- Relator(a)
- Ministro Og Fernandes
- Órgão julgador
- Segunda Turma
- Data do julgamento
- 03/04/2018
- Data de publicação
- 10/04/2018
STJ – Acórdão, Rel. Ministro Og Fernandes, Segunda Turma, j. 03/04/2018, p. 10/04/2018
TRIBUTÁRIO E PROCESSUAL CIVIL. RECURSO ESPECIAL. ART. 535, II, DO CPC/1973. AUSÊNCIA DE VIOLAÇÃO. NÃO INCIDE IMPOSTO DE RENDA SOBRE LICENÇA-PRÊMIO CONVERTIDA EM PECÚNIA. NATUREZA INDENIZATÓRIA. ABONO ANTIGUIDADE. EXISTÊNCIA DE ACRÉSCIMO PATRIMONIAL. HIPÓTESE QUE SE AMOLDA AO ART. 43 DO CTN. 1. Inexiste contrariedade ao art. 535, II, do CPC/1973 quando o Tribunal de origem decide fundamentadamente todas as questões postas ao seu exame. Ademais, não se deve confundir decisão contrária aos interesses da parte com ausência de prestação jurisdicional. 2. A jurisprudência desta Corte Superior firmou-se no sentido de que as verbas recebidas pelas licenças-prêmio convertidas em pecúnia não constituem acréscimo patrimonial e possuem natureza indenizatória, razão pela qual sobre elas não pode incidir o Imposto de Renda.
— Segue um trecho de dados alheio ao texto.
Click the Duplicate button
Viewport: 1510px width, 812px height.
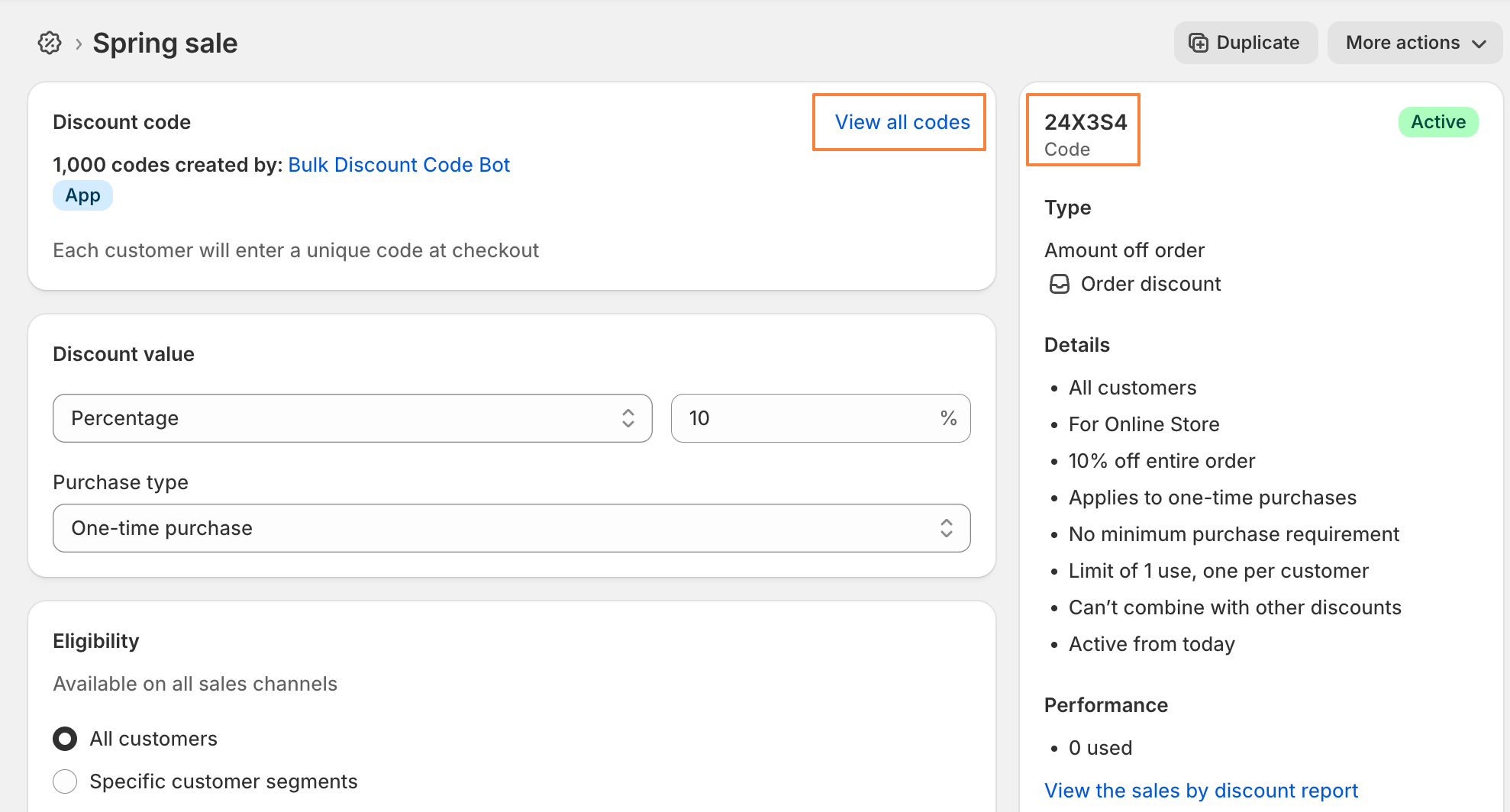pyautogui.click(x=1245, y=43)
Precedentes. 3. A percepção de abono antiguidade não se amolda a nenhuma das hipóteses de isenção do Imposto de Renda previstas na legislação de regência, notadamente no art. 6º da Lei n. 7.713/1988. O simples fato de o abono ter sido pago após a rescisão contratual não lhe confere natureza indenizatória a afastar a ocorrência de acréscimo patrimonial e, por consequência, a aplicação do art. 43 do CTN. 4. Recurso especial provido em parte. (REsp n. 1.379.120/ES, relator Ministro Og Fernandes, Segunda Turma, julgado em 3/4/2018, DJe de 10/4/2018.)